Life insurance companies are competitive and can be intimidating to new clients. It’s important to have your facts together before determining the company and the policy. Do your homework and check out these 10 great life insurance options.
Term Life Insurance
Term life insurance is a death benefit without cash value. It’s for a specified length of time like a year, 10 years or longer.
Exercise Benefits
Policies geared to athletes offer benefits for those who exercise regularly. Discounts are applied based on activity. A family history of adverse health conditions could be waived if you’re healthy and active.
No Medical Exam
Policies that don’t require medical exams save time, money and possible bad results.
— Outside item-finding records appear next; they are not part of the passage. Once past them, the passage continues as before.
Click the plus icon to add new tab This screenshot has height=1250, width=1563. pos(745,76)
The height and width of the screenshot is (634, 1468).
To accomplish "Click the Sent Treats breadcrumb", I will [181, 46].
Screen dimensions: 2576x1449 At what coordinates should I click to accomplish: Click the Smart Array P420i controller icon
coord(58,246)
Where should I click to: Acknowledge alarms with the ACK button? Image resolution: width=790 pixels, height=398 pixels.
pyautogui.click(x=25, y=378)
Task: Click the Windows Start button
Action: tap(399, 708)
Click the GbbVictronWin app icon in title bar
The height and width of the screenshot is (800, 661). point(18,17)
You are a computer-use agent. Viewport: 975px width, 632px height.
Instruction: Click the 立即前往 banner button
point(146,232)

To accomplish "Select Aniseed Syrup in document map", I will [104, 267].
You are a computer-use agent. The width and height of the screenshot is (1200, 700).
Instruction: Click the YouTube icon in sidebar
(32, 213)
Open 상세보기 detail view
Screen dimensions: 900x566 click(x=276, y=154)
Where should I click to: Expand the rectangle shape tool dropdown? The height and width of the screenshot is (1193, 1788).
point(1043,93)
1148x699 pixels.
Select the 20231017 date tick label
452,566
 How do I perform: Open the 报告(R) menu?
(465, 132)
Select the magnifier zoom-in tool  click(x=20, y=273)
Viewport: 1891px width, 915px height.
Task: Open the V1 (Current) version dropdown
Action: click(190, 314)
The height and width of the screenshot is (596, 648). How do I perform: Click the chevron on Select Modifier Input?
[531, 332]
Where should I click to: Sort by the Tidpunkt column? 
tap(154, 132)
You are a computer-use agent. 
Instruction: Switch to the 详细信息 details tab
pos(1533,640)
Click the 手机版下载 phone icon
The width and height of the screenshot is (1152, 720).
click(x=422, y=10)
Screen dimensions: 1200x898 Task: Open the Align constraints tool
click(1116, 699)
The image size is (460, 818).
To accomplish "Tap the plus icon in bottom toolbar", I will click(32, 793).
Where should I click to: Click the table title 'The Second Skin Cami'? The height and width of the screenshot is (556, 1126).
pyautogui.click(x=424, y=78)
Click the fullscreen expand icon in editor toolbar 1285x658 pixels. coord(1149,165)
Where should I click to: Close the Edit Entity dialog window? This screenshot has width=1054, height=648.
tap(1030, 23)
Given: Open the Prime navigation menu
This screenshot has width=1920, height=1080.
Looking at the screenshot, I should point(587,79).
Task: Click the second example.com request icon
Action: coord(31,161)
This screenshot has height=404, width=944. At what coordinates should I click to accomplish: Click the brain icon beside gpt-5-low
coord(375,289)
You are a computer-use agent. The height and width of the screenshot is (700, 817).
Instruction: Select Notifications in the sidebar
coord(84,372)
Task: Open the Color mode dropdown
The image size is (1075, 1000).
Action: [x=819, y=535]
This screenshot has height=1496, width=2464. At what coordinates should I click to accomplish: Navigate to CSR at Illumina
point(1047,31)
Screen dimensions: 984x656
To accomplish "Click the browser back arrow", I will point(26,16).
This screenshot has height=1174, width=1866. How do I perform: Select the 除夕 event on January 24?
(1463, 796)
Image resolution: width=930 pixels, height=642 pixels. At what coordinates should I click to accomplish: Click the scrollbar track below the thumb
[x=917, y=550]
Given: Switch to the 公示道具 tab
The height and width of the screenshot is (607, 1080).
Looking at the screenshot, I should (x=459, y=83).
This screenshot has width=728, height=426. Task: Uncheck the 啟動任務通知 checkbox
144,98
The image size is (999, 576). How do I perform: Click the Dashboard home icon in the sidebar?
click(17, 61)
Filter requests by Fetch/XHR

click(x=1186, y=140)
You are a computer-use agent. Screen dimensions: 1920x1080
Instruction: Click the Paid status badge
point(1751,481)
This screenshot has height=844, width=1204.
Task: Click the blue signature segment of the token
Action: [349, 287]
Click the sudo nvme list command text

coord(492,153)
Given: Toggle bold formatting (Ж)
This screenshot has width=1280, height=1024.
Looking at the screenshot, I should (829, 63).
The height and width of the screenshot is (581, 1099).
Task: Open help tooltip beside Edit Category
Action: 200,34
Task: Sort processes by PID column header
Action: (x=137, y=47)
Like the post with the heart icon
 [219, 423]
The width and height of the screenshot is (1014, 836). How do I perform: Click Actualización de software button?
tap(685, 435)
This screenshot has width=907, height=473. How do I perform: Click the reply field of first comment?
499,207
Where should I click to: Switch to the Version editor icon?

If you don’t have a check-up, you don’t have the risk of a bad blood pressure reading, blood test or other outcomes.
Permanent Life Insurance
Permanent life insurance is different from term. With it, you do have a cash value and there is no time limitation. Compare the differences before deciding on your policy.
Whole Life Insurance
Whole life insurance is a type of permanent policy. Premiums remain the same regardless of the age. Some offer dividends to policyholders, which brings in a little cash.
No Commission
Life insurance policies that go directly to the company saves money if commissions are waved. Many online insurance companies leave out the middleman to save you on premiums. All the work is done on your computer.
Universal Life Insurance
Universal life insurance is a flexible permanent policy. The policyholder can choose how much of the premium goes toward the death benefit and how much goes to the cash component.
Quick Applications
Quick applications can be done in as little as 10 minutes. Most of these are found online, saving time and paperwork.
High Values
Life insurance policies offer options of high values on the death benefit. These can be upwards of $10,000,000 with 10-30 year policies.
Variable Life Insurance
A variable life insurance policy is another great option. It’s a permanent policy with death benefits and cash components. The cash value can increase based on investments in equities, but it can also go down. There’s a guaranteed amount.